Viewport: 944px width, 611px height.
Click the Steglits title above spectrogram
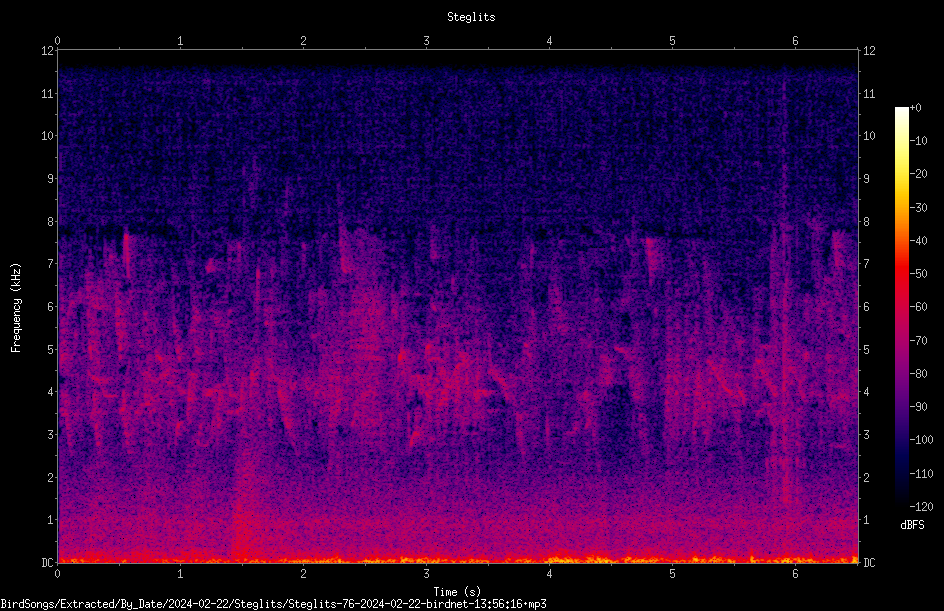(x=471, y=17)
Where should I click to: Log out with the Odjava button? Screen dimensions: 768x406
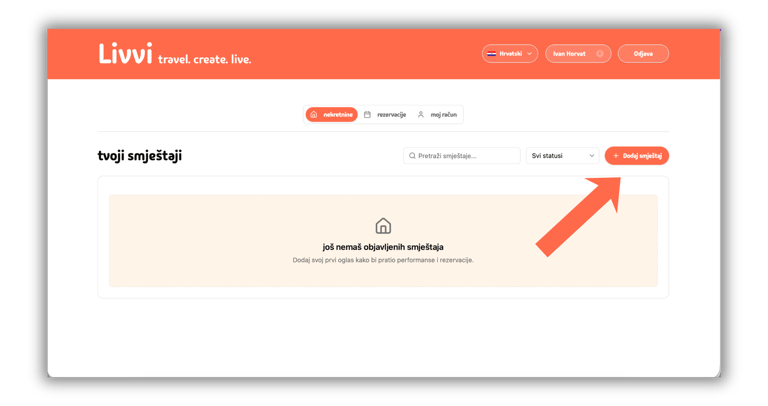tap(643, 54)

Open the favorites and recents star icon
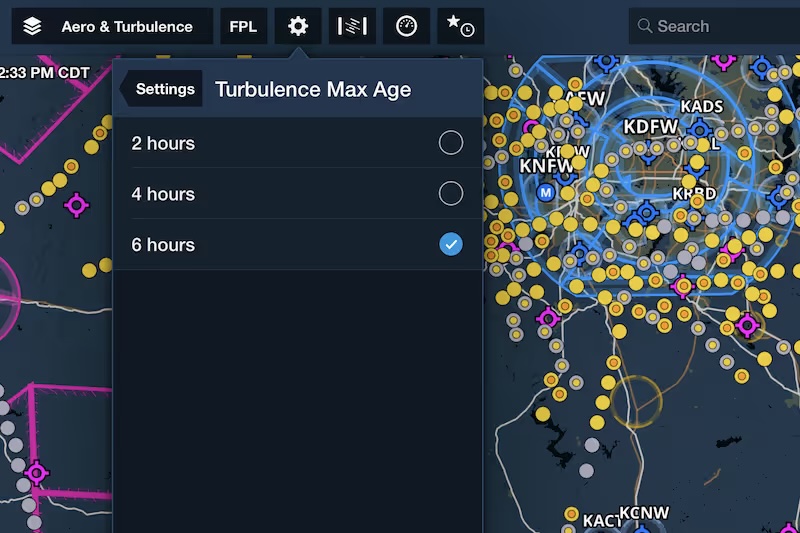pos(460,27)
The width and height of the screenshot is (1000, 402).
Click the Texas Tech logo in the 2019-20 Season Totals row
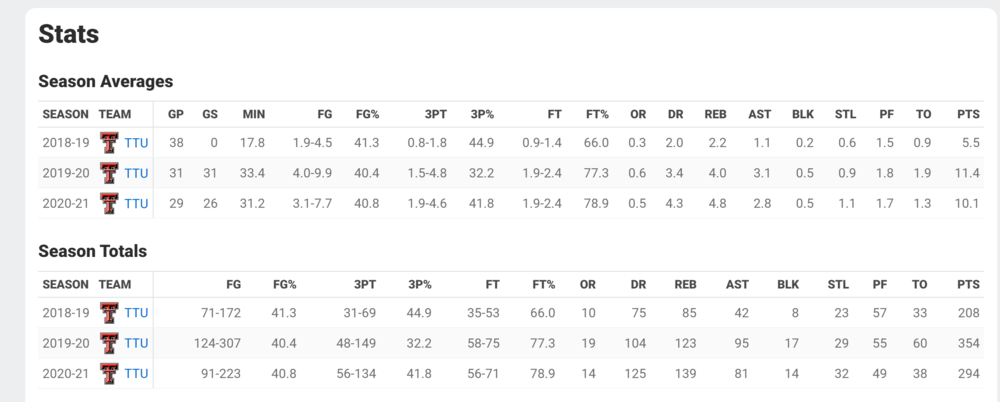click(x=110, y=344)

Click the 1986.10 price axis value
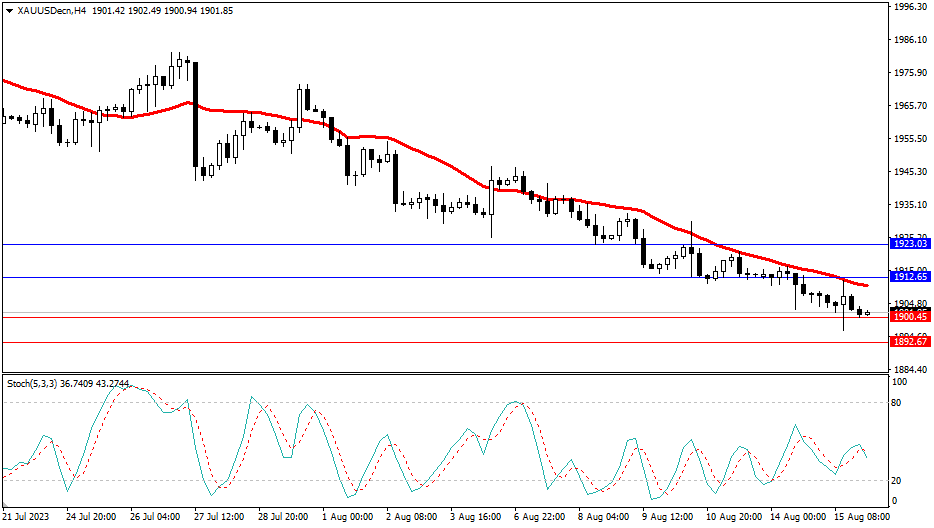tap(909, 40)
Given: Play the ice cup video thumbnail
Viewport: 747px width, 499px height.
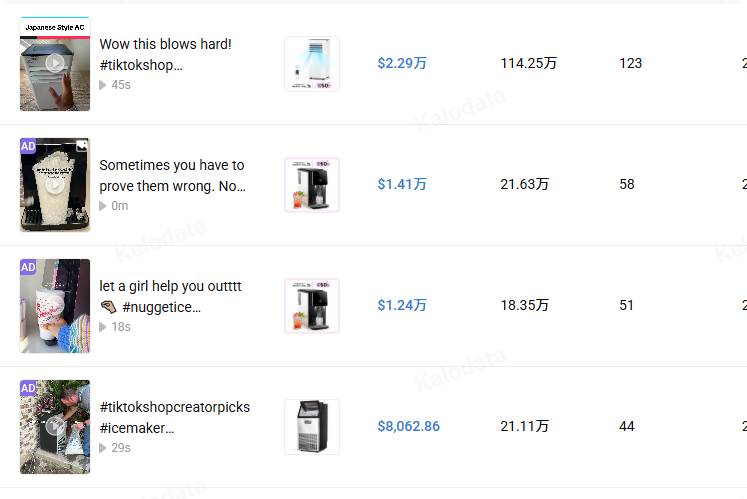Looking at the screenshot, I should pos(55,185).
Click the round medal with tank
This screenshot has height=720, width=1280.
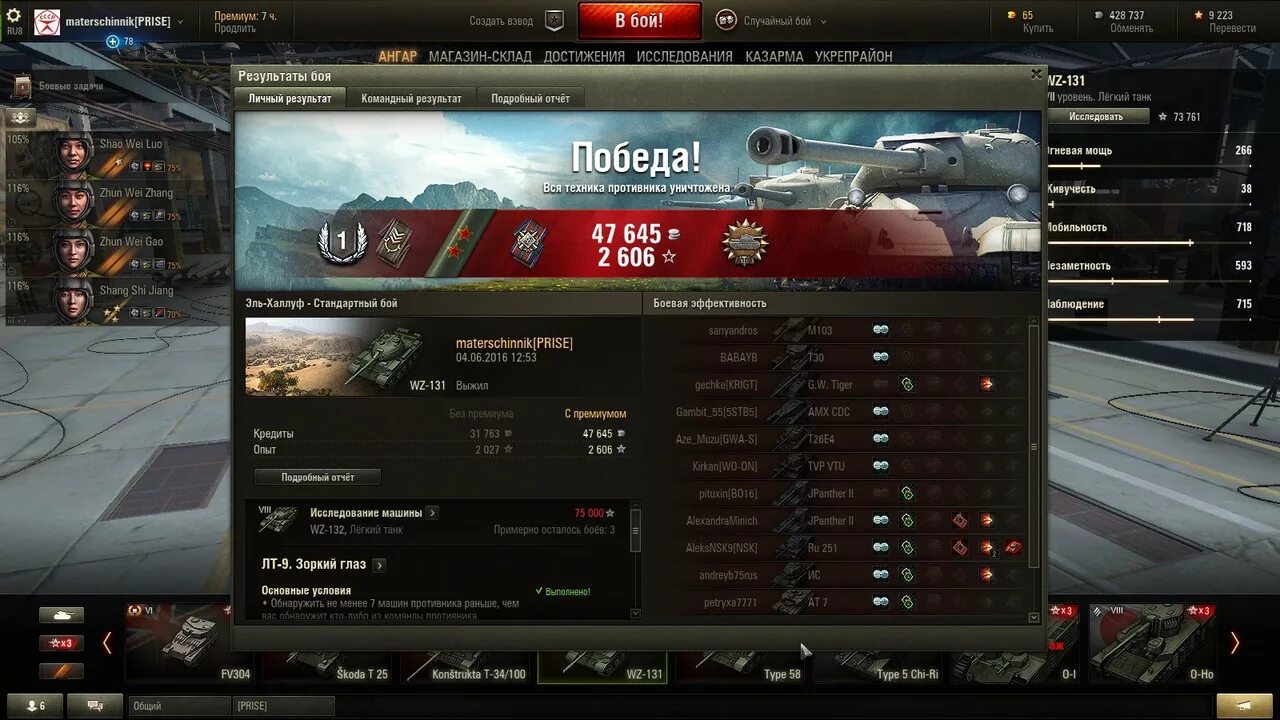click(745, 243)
○ ○ ○
> **What this task involves**
The records above should be reproduced exactly, with the pictures omitted.

> **Completed task**
Viewport: 944px width, 611px height.
Click the Steglits title above spectrogram
(x=471, y=17)
Where should I click to: Log out with the Odjava button? Screen dimensions: 768x406
tap(643, 54)

Open the favorites and recents star icon
pos(460,27)
The width and height of the screenshot is (1000, 402).
Click the Texas Tech logo in the 2019-20 Season Totals row
click(x=110, y=344)

Click the 1986.10 price axis value
tap(909, 40)
Given: Play the ice cup video thumbnail
Viewport: 747px width, 499px height.
Looking at the screenshot, I should pos(55,185).
Click the round medal with tank
This screenshot has height=720, width=1280.
click(745, 243)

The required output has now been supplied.